I love to see new places. Those can be close to home or far away. I know that a person’s time on beautiful Earth is limited, and it would be a shame to not explore what is out there to admire. However, I wonder, should one still travel internationally when we know about all its downsides: emissions, pollution, water usage, overcrowding and all the rest? So, feeling a bit guilty while sitting in the sunshine on Sicily, I think this is the time to write a post to figure it all out.
Why stray far?
My love for exploring the many miracles of our home planet includes weird adventures at my doorstep, like checking out even the smallest museums, walking every tiny path in the village or trying to learn about ancient techniques like embroidery or knitting. I join the choir or try the badminton club. It is fun to peek into the many layers of the human experience.
However, far away places offer greater contrast to the familiar, and so are even more rewarding to the intrepid explorer. Only nowadays, we know so much more about the environmental and societal impact of tourism and travel. So, we need to be mindful of that. Over-tourism like anything that starts with over- is not a good thing. Obviously, if we tourists use all the water and eat all the food, this is harming the very environment we came to enjoy. And of course, the travel itself by carbon spewing airplanes or fossil fuel gobbling cars is nothing to be proud of.
Building connections
On the other hand, travel and tourism help to raise awareness and concern in the first place. After World War II, peace makers decided to encourage travel within Europe: not only for some evil economic interest but as well to foster friendship and understanding between the countries that all too often had been at war with each other. Student exchange programs should enable the next generation to learn new languages, customs, and ideas.
Why do we worry about increased forest fires in the Mediterranean? Because we have been there and we admired its beauty. So we feel a deeper connection to the cause. Yes, one can argue that at a fundamental level we should care equally about all humans in dire circumstances. But experience proves that people care more about the familiar and less about things far away. So, the drought in Spain is receiving more of our attention than the drought in Somaliland.
Thanks to tourism, communities can generate a living from natural beauty or cultural heritage, assets which would otherwise provide no sustenance.
I feel that there is no right or wrong out there. If we all only spend our holidays cycling around the neighbourhood, we save emissions, but in the long run we lose other ingredients of a sustainable development: international relations and appreciation of the Other.
Instead, the solution might lie again in boring moderation. Travel, but try to do it consciously. Admire what is out there without destroying the very things you came to see. Try to make the most of your trip by learning about the places you went to. I suspect that there is a solid place for extensive sunbathing and drinking in holidays, but it would be lovely if some additional values could be achieved within the same trip.
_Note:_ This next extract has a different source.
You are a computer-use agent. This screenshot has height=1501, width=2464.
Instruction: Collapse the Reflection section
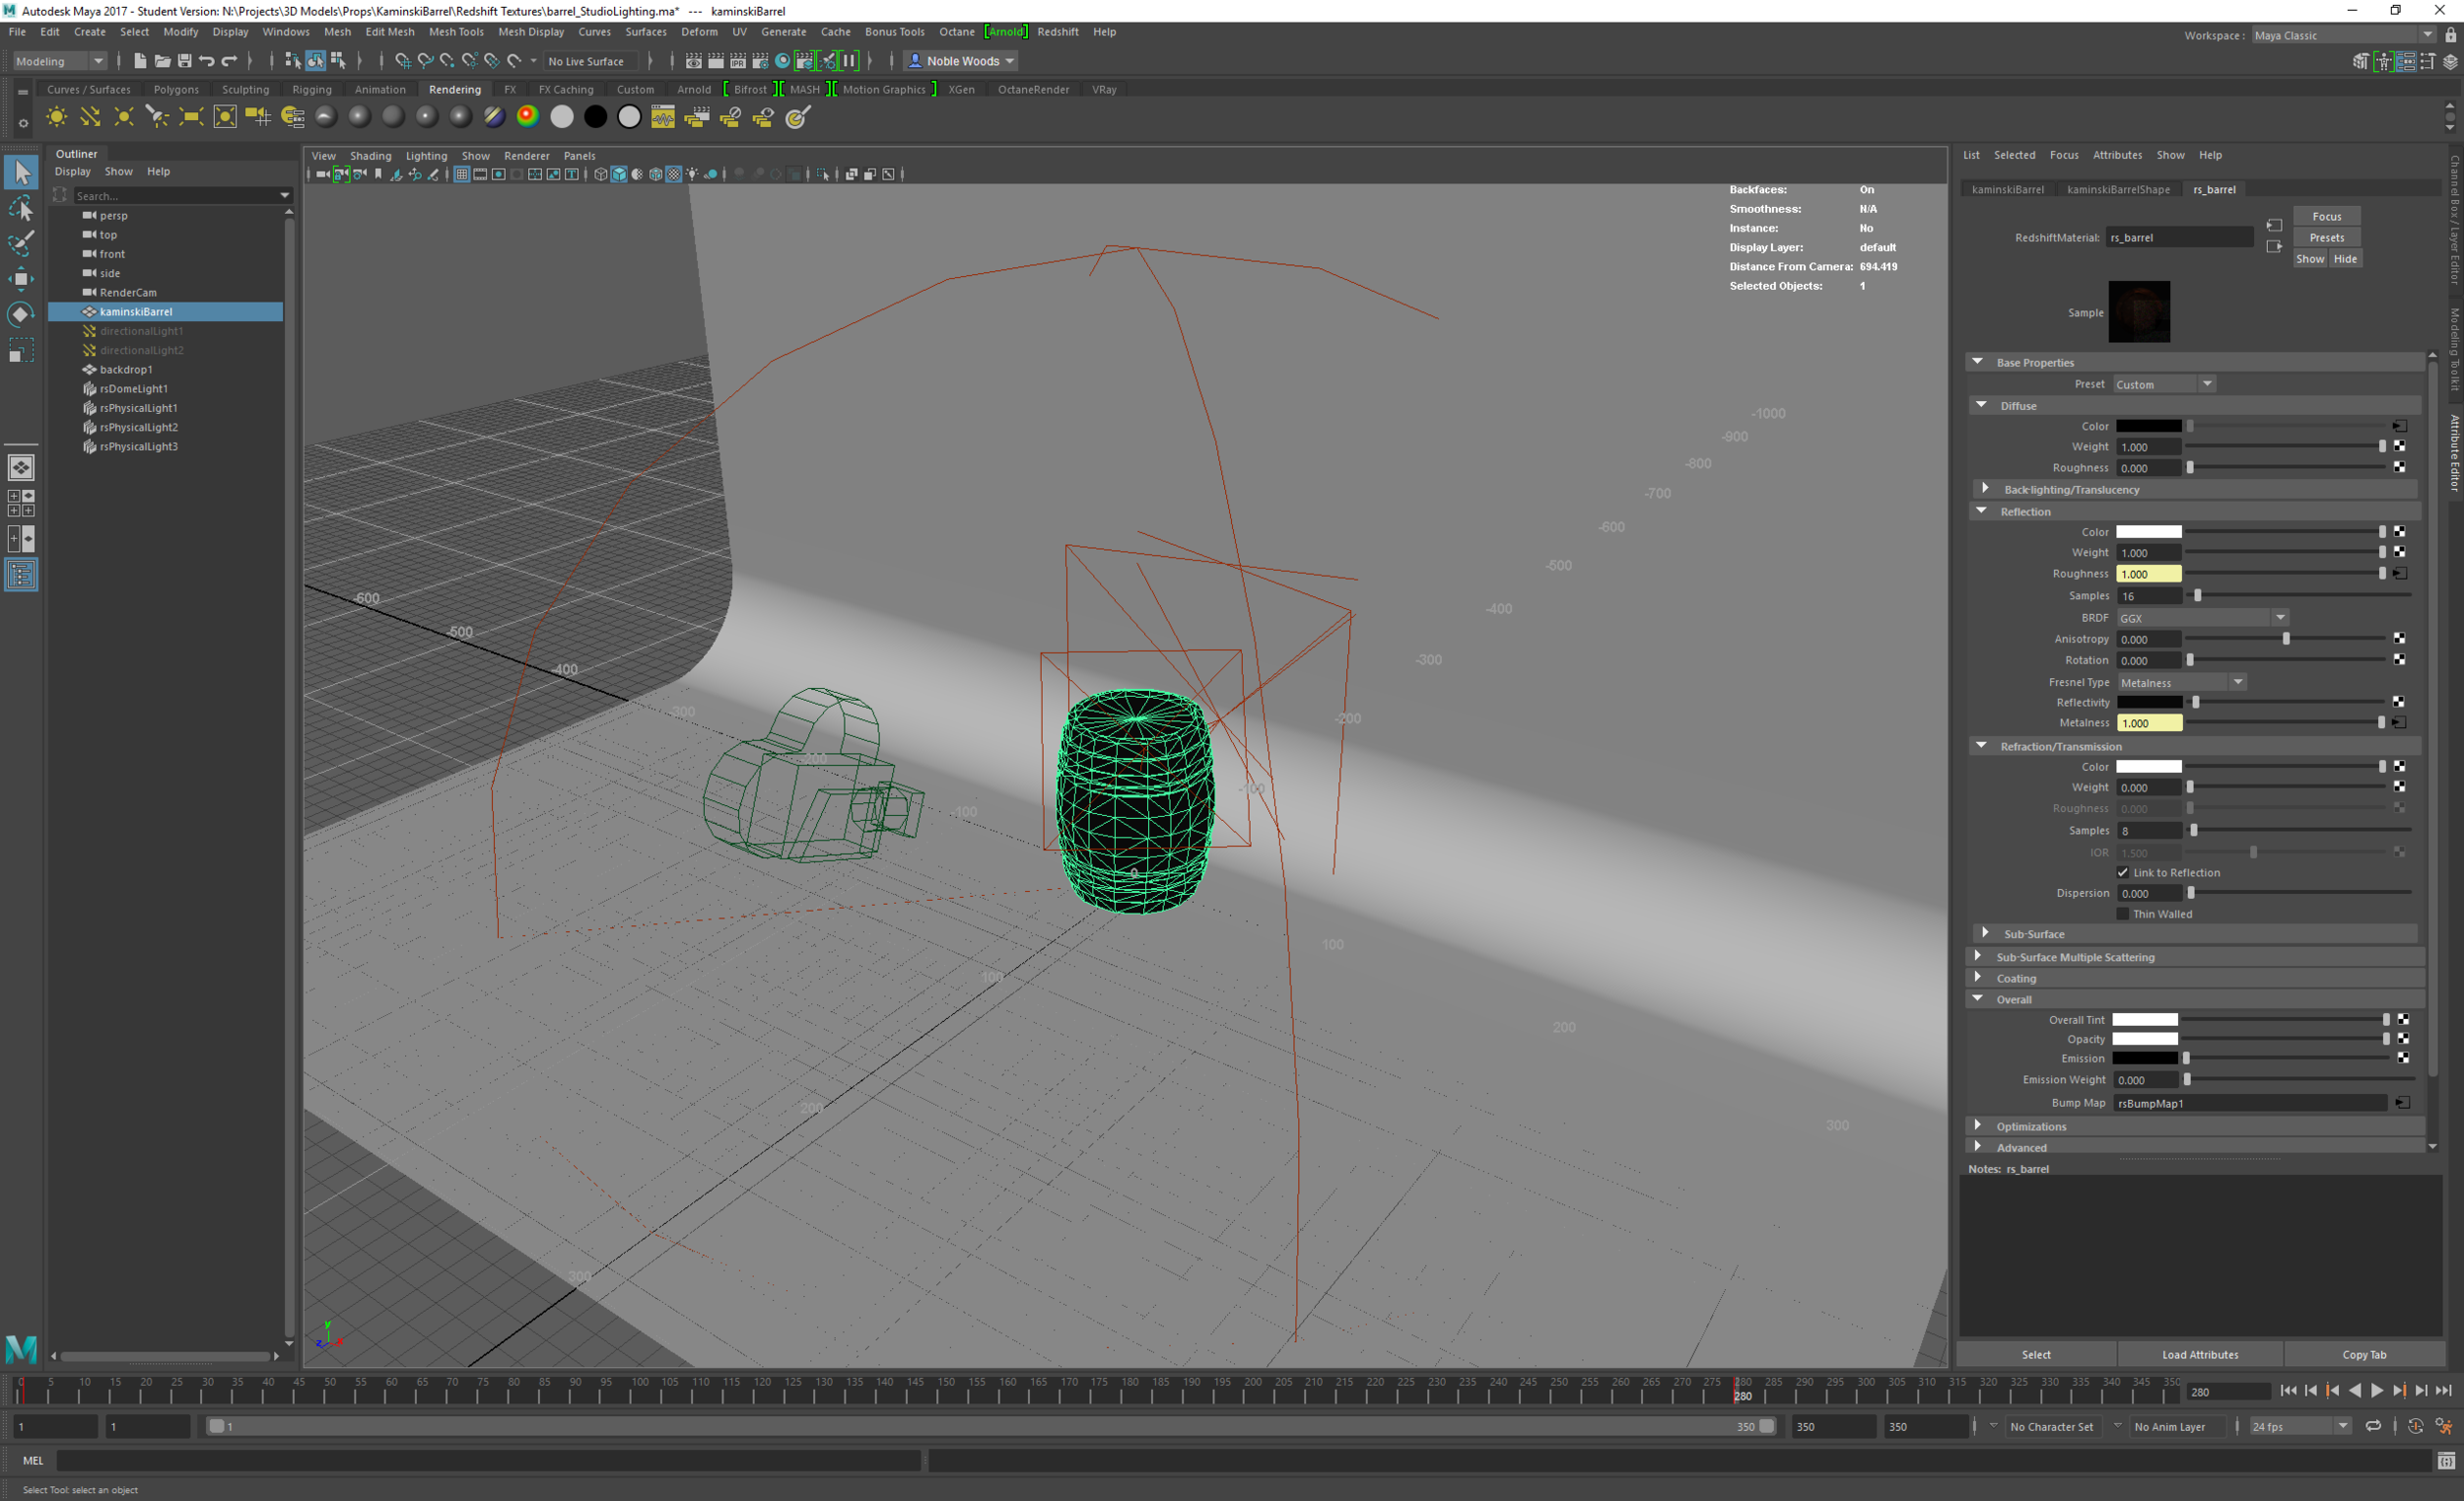[1981, 511]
Our humble existence in the passage of time
For my own Sicily trip I feel content: it is humbling to see how many cultures and civilisations have claimed Sicily as their own over the millennia: Greek, Roman, Arabs, Normans, French, Spanish, and how they all vanished over time, leaving only a few stones and customs behind. Maybe we should take ourselves a bit less seriously: instead of building and destroying empires, get on with our lives, with our neighbours and family. And travel to foreign places without any urge to colonise, change, or occupy them.
I think it is true, wherever we end up going: come as open-minded guest and leave as friend.